Suddenly, yesterday, the lightbulb went off in her head. She came dashing in to the office.
"Mommy! Mommy! Willy had a baby! Come see, come see! A little baby whale!"
So she dragged me into the living room and pointed at the TV, and, sure enough, there was Willy (Wilhemina?), complete with baby. Then the ending credits started to roll. OmegaDotter promptly asked to see the "part with the baby!" again. I obliged.
Then she returned to the office, climbed on my lap, and said, "I was a baby! And I came out of your tummy!"
Erm. Sigh.
"No, sweetie, you didn't come out of my tummy. Your daddy and I went to China to adopt you. You came out of your birthmother's tummy."
"My birthmother in China?"
"Yup."
This has all been very sudden. Birth and babies and birthmother questions showing up. It's one of those developmental leaps that children take, which you can view clearly in hindsight, but they are sometimes hard to describe. Some leaps are very easy to pinpoint: beginning to walk. Beginning to talk. Suddenly using two-word or three-word sentences. Suddenly using adjectives. The birth of imaginative talk. But this one is harder to describe--it's more internal; it's as if the mental gears are suddenly meshing in just a slightly different manner, and more abstract notions are beginning to take hold.
Watching a child grow and develop is one of the most fascinating things one can do.
But, while it seems so very individual and amazing when it's us and OmegaDotter, I know, from reading on various lists, that she has hit an adoption milestone almost dead on in terms of age. The next big one is between 7 and 9 years old, when the adopted child begins to realize that, having been adopted, that means that someone, somewhere, abandoned them. Oh, in domestic adoptions, you can reassure the child that the birthmother "made an adoption plan"...but from discussions with adult adoptees, even the ones who are pretty sanguine about adoption and truly love their adoptive parents say that underneath it all, no matter what story was told, there is the one overriding emotion: Why didn't she want me? Why did she give me away/leave me/abandon me?
Some respond with anger. Some with grief. Some with both.
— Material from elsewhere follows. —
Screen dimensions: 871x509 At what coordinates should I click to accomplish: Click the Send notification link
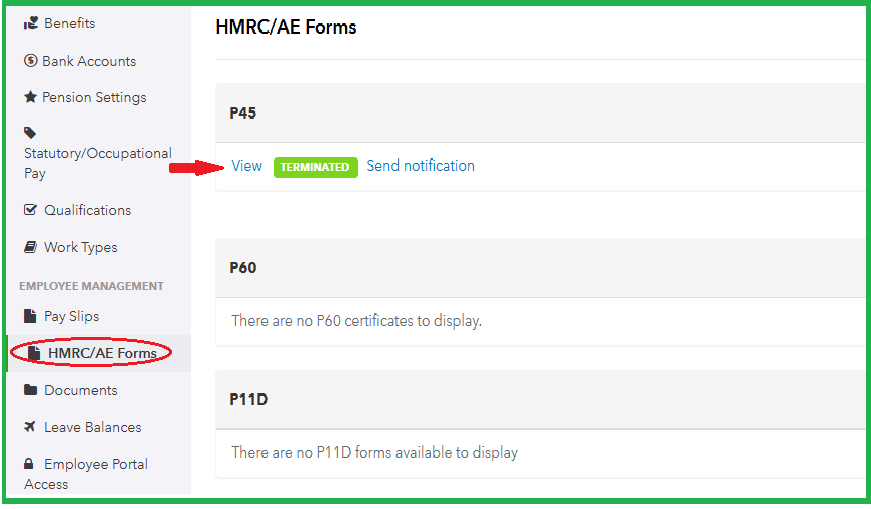pyautogui.click(x=420, y=166)
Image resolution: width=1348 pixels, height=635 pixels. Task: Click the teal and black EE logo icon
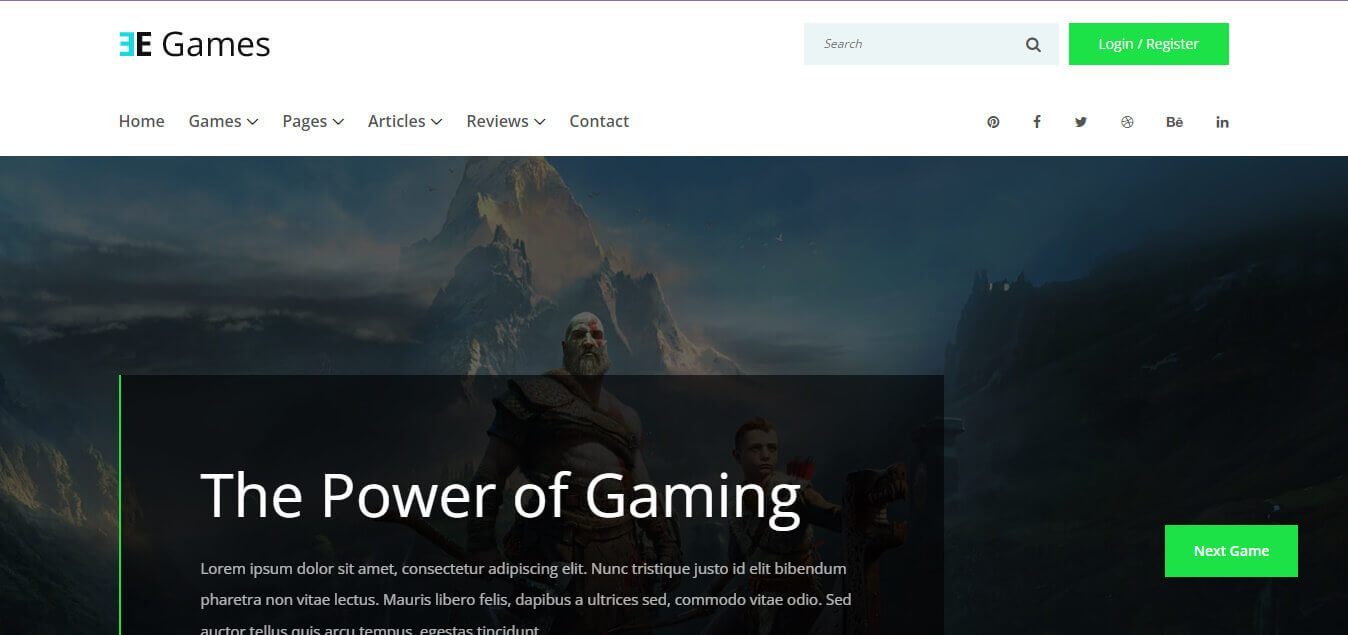coord(135,44)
But we will cross that bridge when we come to it. Right now, she's just beginning to add two and two, and come up with babies and mommies and birthmothers.
posted by Kate @
3/06/2006 09:07:00 AM
1 Comments:
1 Comments:
-
At 3/06/2006 09:48:00 AM, Johnny said…
Good post. Now, I wonder if trip #2 will have some effect on that thought process. i.e. she'll be there to see it happen for her sister and then...relate that to herself?